REQUIREMENT | Copy nothing but the lines from the one containing "This screenshot has width=1304, height=466." through the last line of the entries below, exactly as written and without pictures.

GIVEN ENTRIES |
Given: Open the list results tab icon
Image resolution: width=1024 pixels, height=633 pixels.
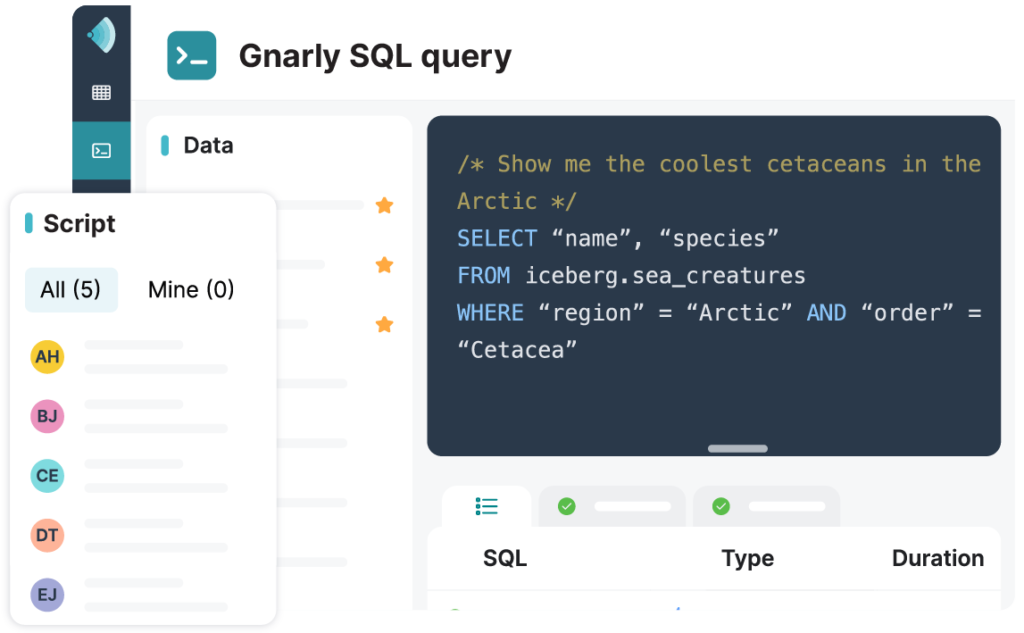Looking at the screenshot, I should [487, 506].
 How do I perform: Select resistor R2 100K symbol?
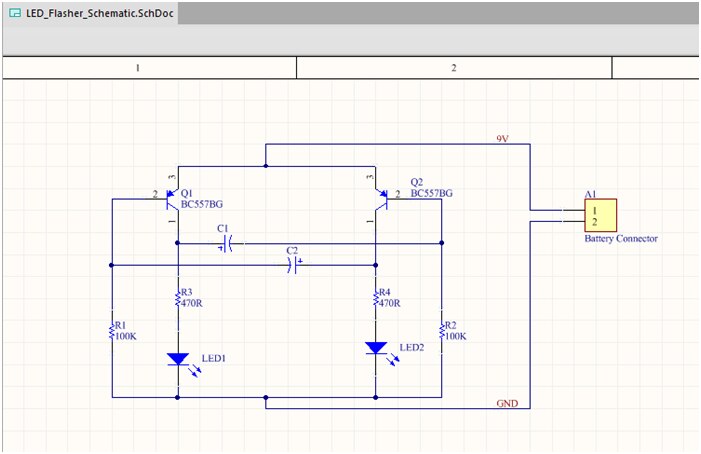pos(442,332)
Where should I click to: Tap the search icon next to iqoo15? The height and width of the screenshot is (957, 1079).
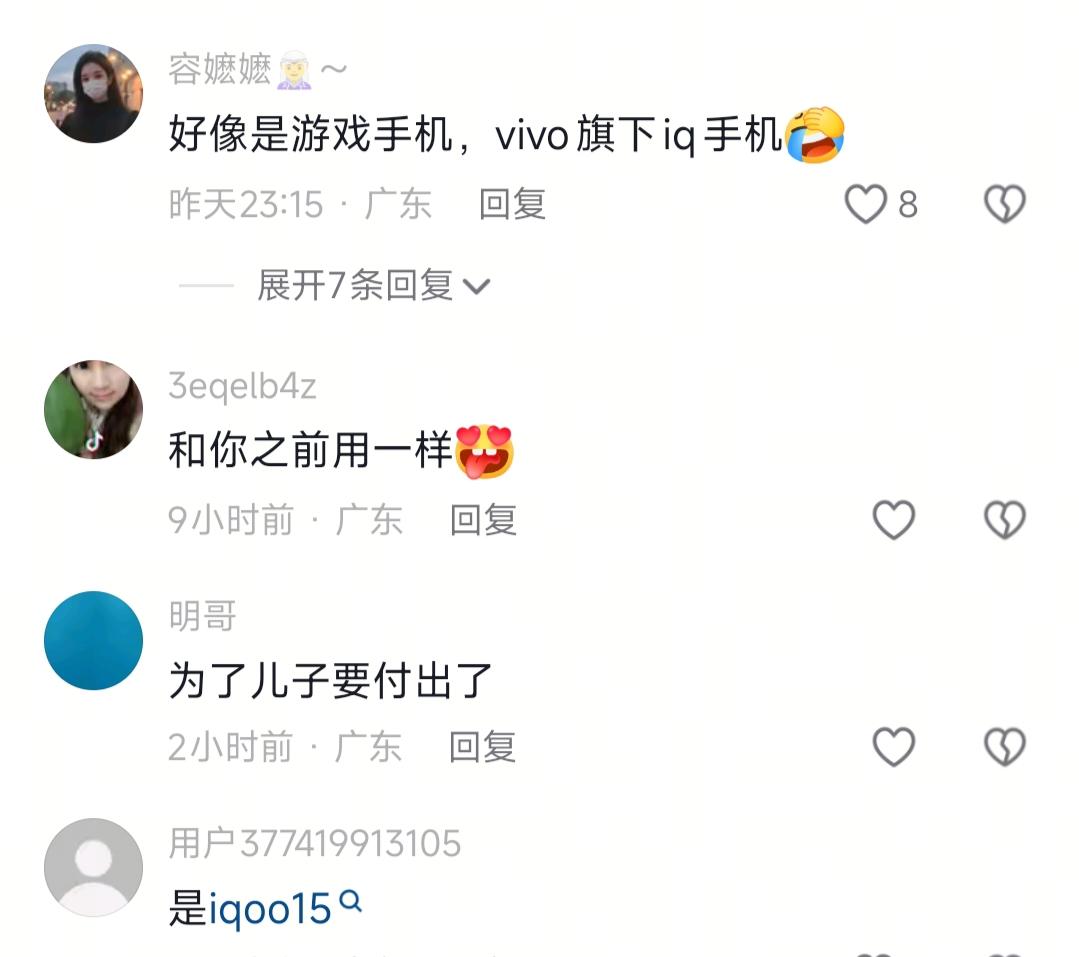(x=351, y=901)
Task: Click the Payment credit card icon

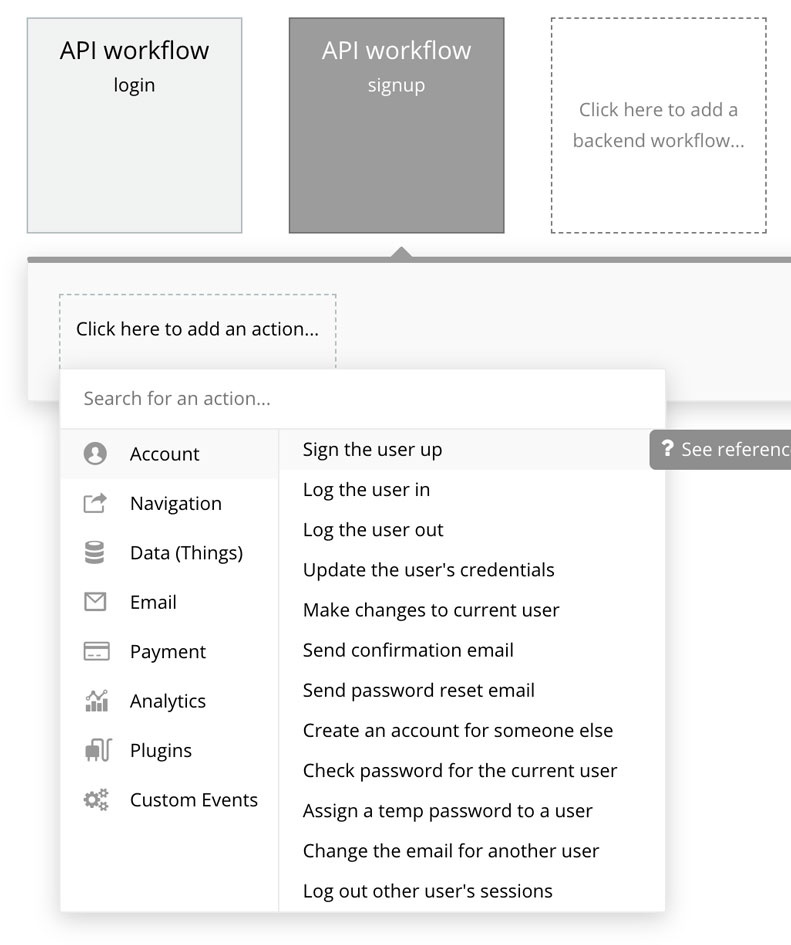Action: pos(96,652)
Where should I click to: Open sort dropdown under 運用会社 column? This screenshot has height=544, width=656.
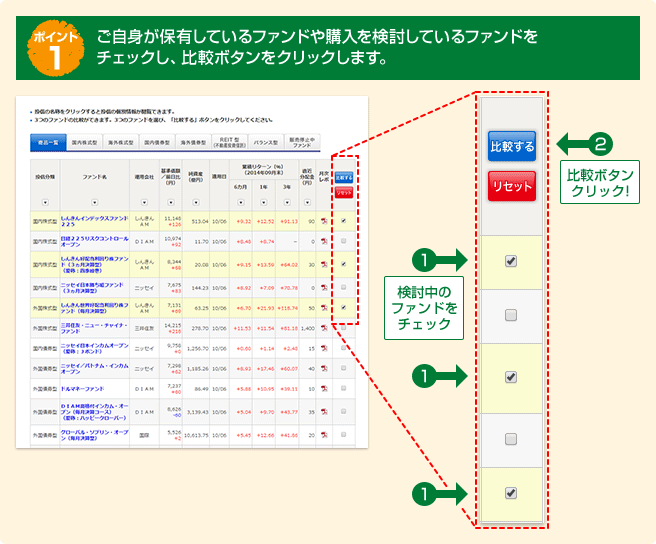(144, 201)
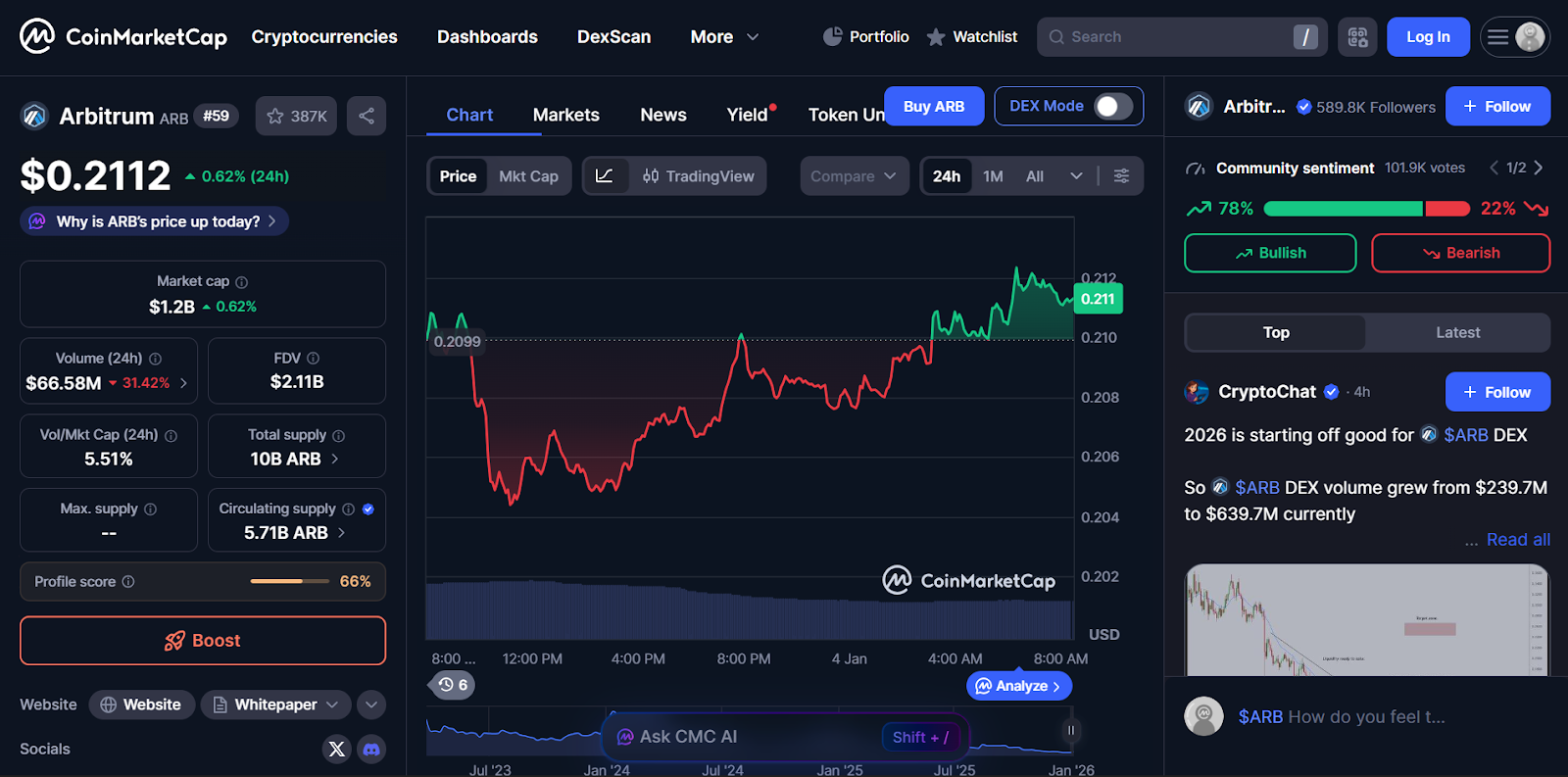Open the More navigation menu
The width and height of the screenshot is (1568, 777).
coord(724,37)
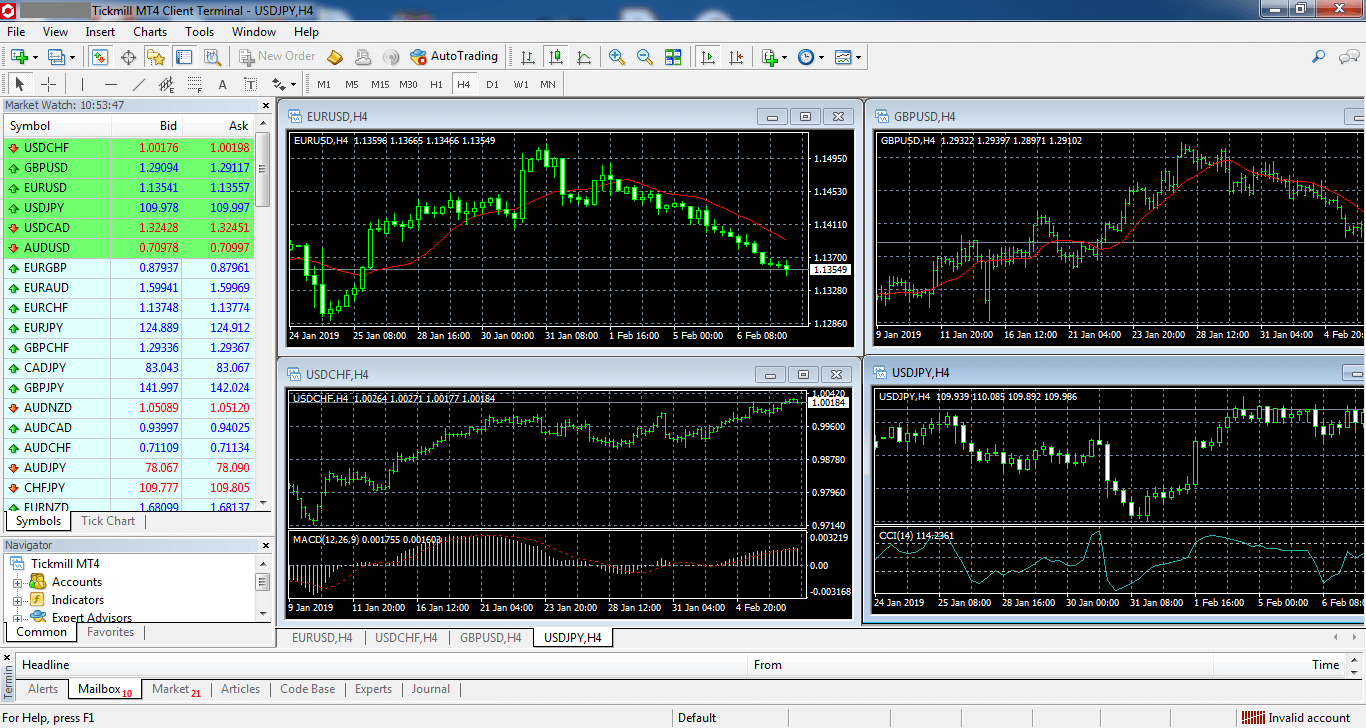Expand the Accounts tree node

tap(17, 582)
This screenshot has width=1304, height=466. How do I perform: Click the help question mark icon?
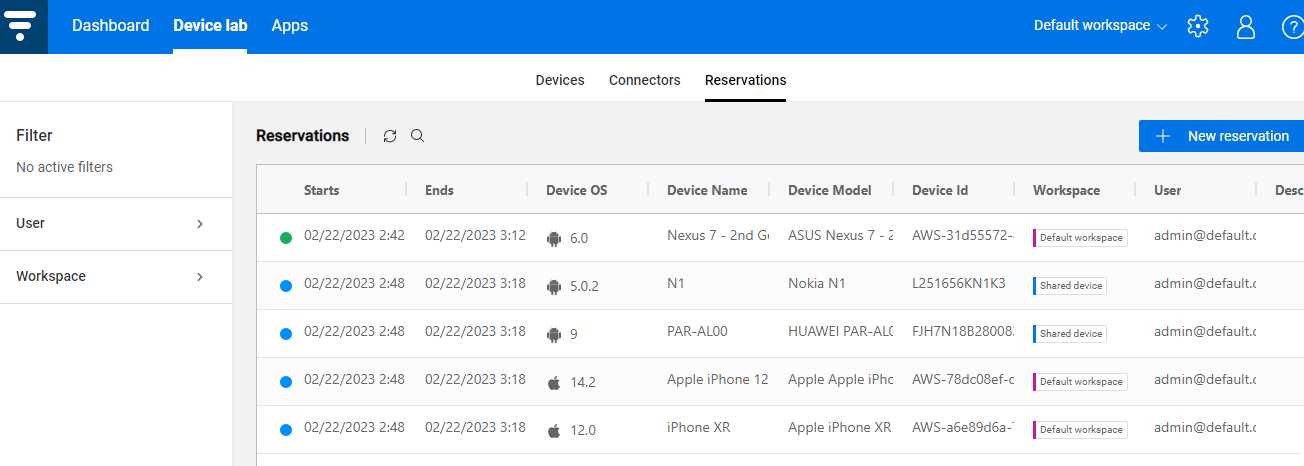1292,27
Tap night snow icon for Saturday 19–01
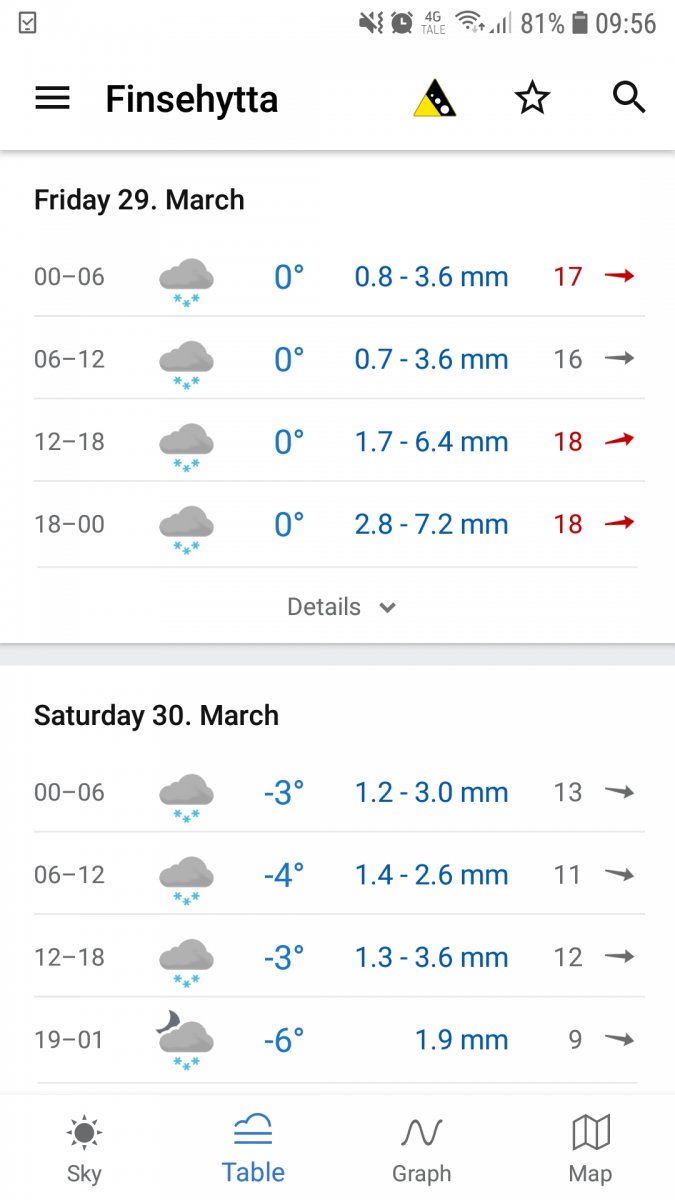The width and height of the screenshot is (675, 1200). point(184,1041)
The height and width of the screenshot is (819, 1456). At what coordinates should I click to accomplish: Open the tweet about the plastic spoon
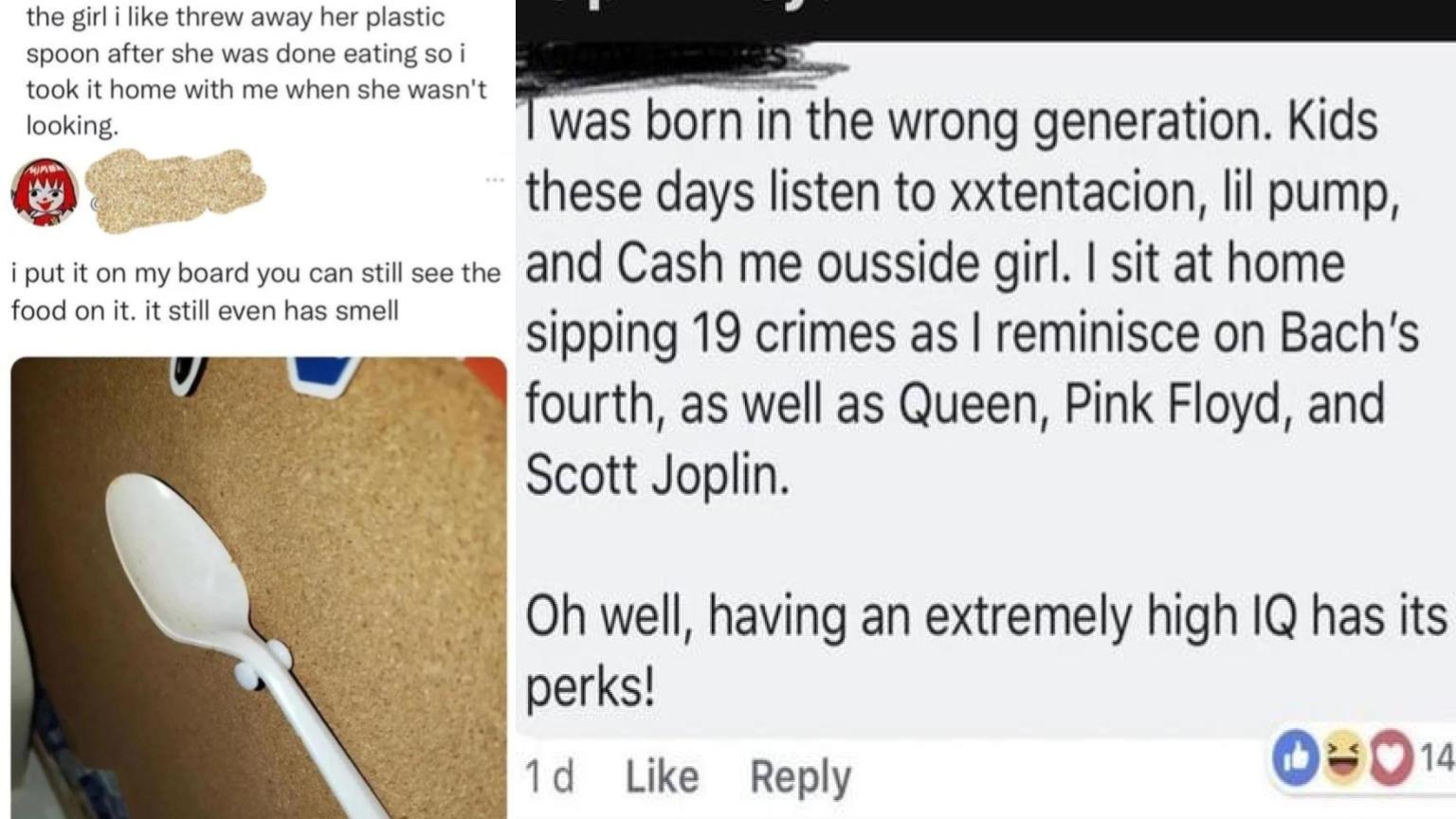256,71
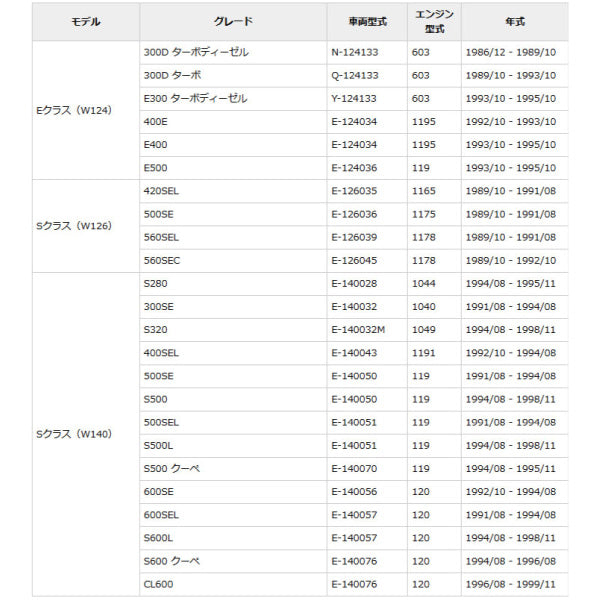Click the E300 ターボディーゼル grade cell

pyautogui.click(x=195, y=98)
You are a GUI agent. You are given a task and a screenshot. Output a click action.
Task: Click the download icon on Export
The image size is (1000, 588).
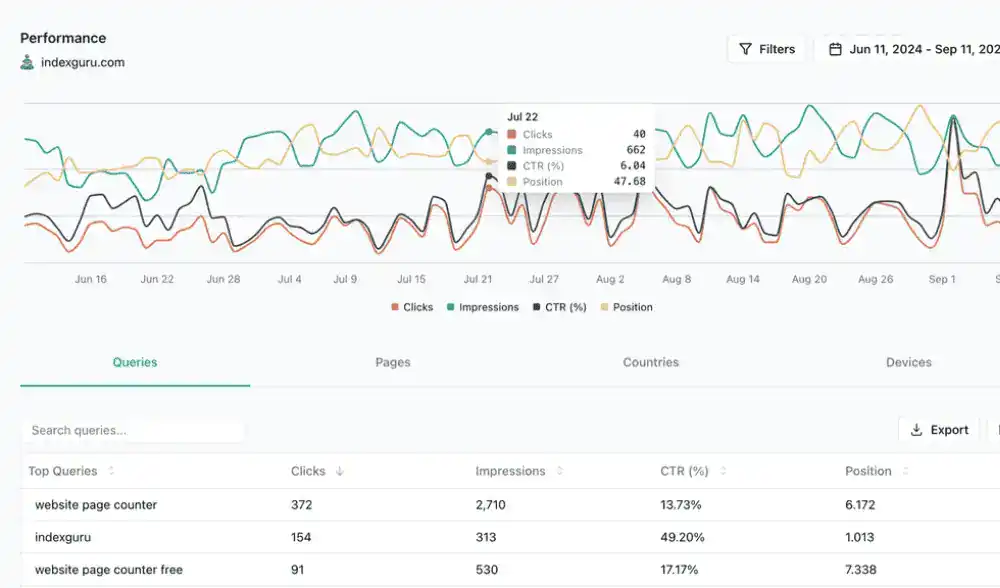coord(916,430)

SOLVED EXERCISE |
This screenshot has width=1304, height=466. How do I perform: Click the help question mark icon?
1292,27
Tap night snow icon for Saturday 19–01
The width and height of the screenshot is (675, 1200). point(184,1041)
The height and width of the screenshot is (819, 1456). At what coordinates should I click to accomplish: Open the tweet about the plastic spoon
256,71
Click the E300 ターボディーゼル grade cell

pyautogui.click(x=195, y=98)
You are a GUI agent. You are given a task and a screenshot. Output a click action.
Task: Click the download icon on Export
The image size is (1000, 588).
coord(916,430)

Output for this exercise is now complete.